## Source data
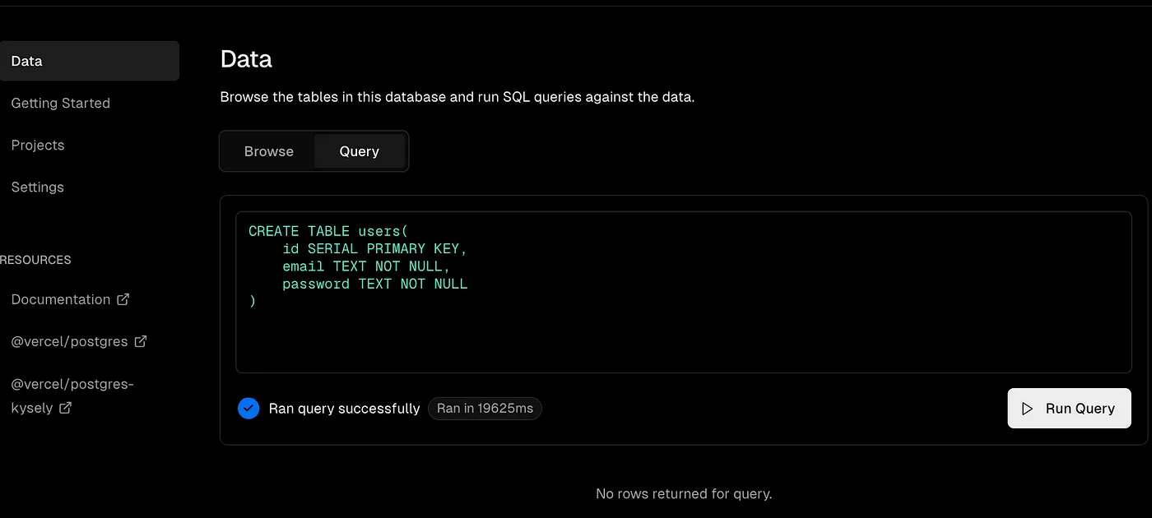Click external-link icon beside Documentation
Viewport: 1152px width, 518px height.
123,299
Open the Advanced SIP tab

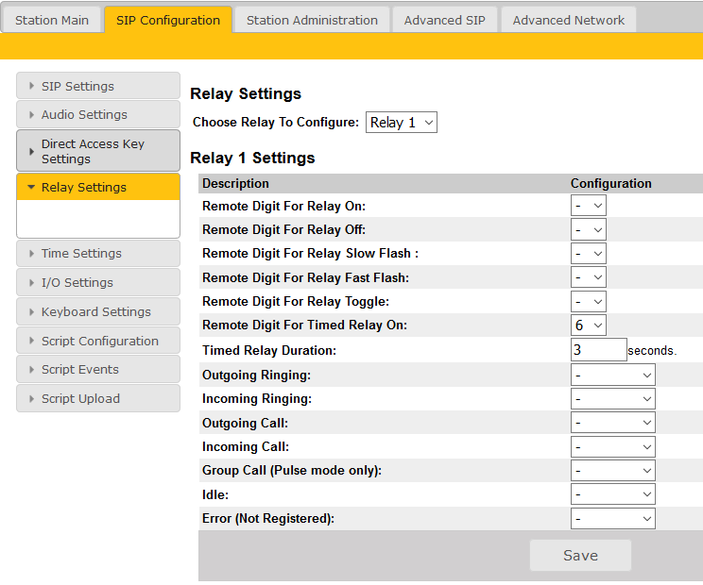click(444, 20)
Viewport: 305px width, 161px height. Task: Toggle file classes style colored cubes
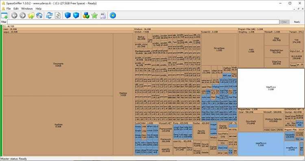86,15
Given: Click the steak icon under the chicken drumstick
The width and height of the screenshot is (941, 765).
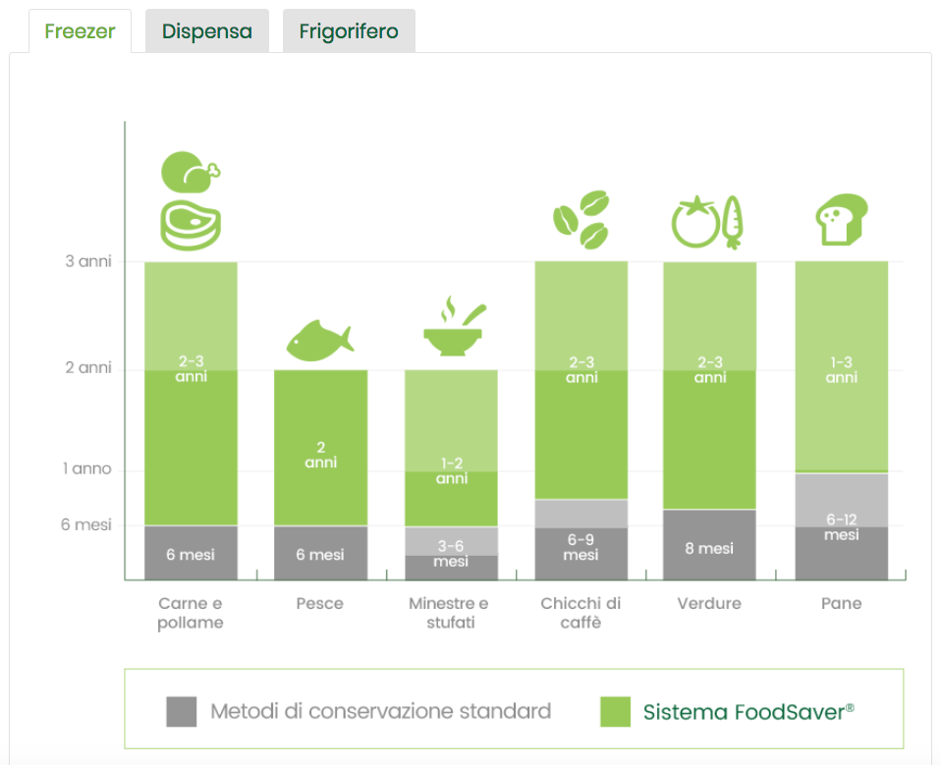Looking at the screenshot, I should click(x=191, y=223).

## Task to complete
Rewrite every row above, swapping "steak" for "pizza" and keeping everything else the same. Leave the pictures out of your answer.

## Response to the exercise
Click external-link icon beside Documentation
Viewport: 1152px width, 518px height.
123,299
Open the Advanced SIP tab

click(444, 20)
Viewport: 305px width, 161px height. Task: Toggle file classes style colored cubes
86,15
Given: Click the pizza icon under the chicken drumstick
The width and height of the screenshot is (941, 765).
Looking at the screenshot, I should click(x=191, y=223).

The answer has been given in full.